Minister of Public Education
- In office 18 October 1983 – 29 July 1985
- President: Augusto Pinochet
- Preceded by: Mónica Madariaga
- Succeeded by: Sergio Gaete

Personal details
- Born: 1 January 1942
- Died: 11 August 2020 (aged 78)
- Education: University of Chile
- Profession: Historian

= Horacio Aránguiz Donoso =

Horacio Aránguiz Donoso (born 1942 – 11 August 2020) was a Chilean historian and academic who held several public positions during the military government of Augusto Pinochet, including serving as Minister of Education from 1983 to 1985.

As a historian, Aránguiz Donoso authored articles on rural and agrarian history, including studies on agricultural workers, the rural parish of Pelarco in the 18th century, and other topics related to Chilean agrarian society.

He was a member of the Academia Chilena de la Historia, and served for an extended period as editor of its official bulletin.

== Early life and education ==
Aránguiz was born in Santiago in 1942. He obtained his teaching degree and in History in 1965. He was trained under the Chilean historian Jaime Eyzaguirre, serving as his teaching assistant at the University of Chile.

== Academic career ==
He was a founding member of the Department of History and Geography that preceded the Institute of History at the Pontifical Catholic University of Chile (PUC), participating in its creation at the initiative of Jaime Eyzaguirre. He served at the institution for several years, eventually becoming its director.

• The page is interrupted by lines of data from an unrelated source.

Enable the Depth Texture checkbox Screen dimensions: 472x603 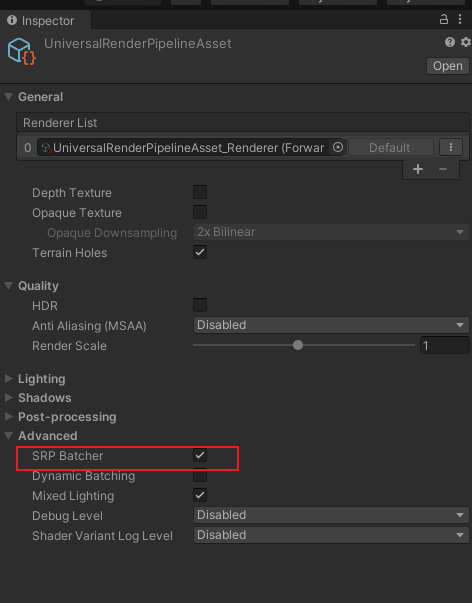coord(200,192)
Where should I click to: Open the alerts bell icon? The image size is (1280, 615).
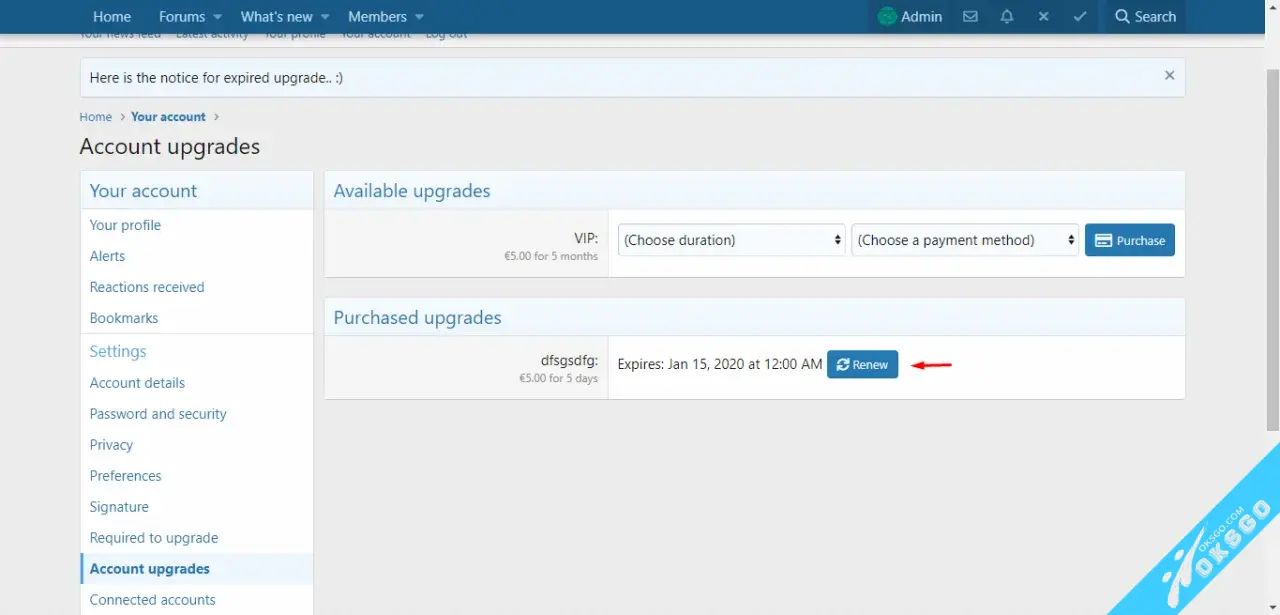(x=1007, y=17)
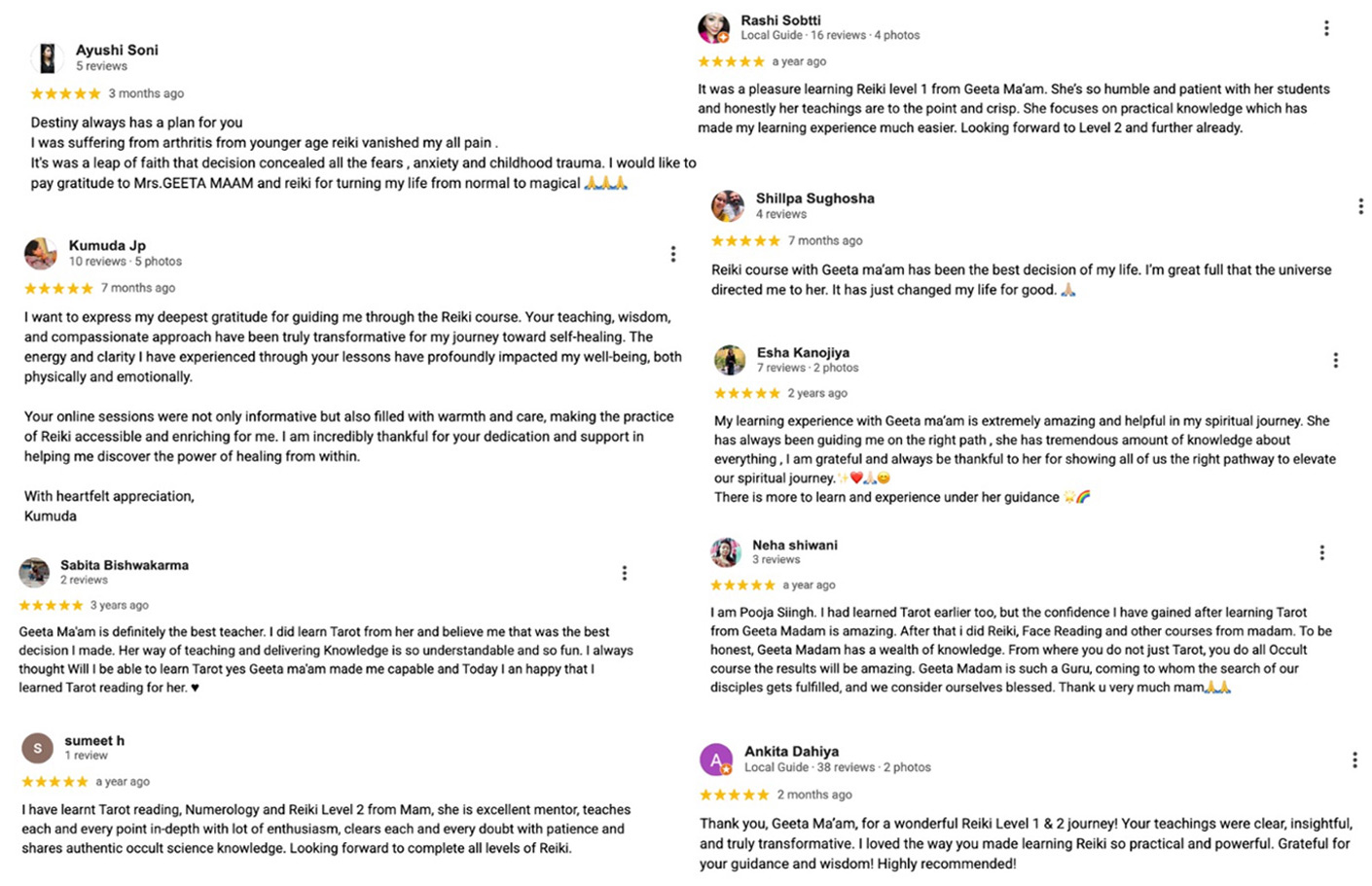Click the reviewer name Shillpa Sughosha

814,198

In parallel with his university career, Aránguiz Donoso was a co-owner of the private Colegio Apoquindo in Santiago, founded in 1980. He later served as rector of Sun Valley College, where he eventually retired.

== Public career ==
In 1983, while serving as an academic at the PUC, Aránguiz Donoso was appointed Minister of Education, a position he held until 1985 during the Pinochet regime period.

After leaving the ministry, he was appointed Ambassador of Chile to Switzerland, representing the country abroad.

Following his death, his funeral services were held on 11 August 2020 at the Auco Cemetery, located in the commune of Rinconada de Los Andes, Chile.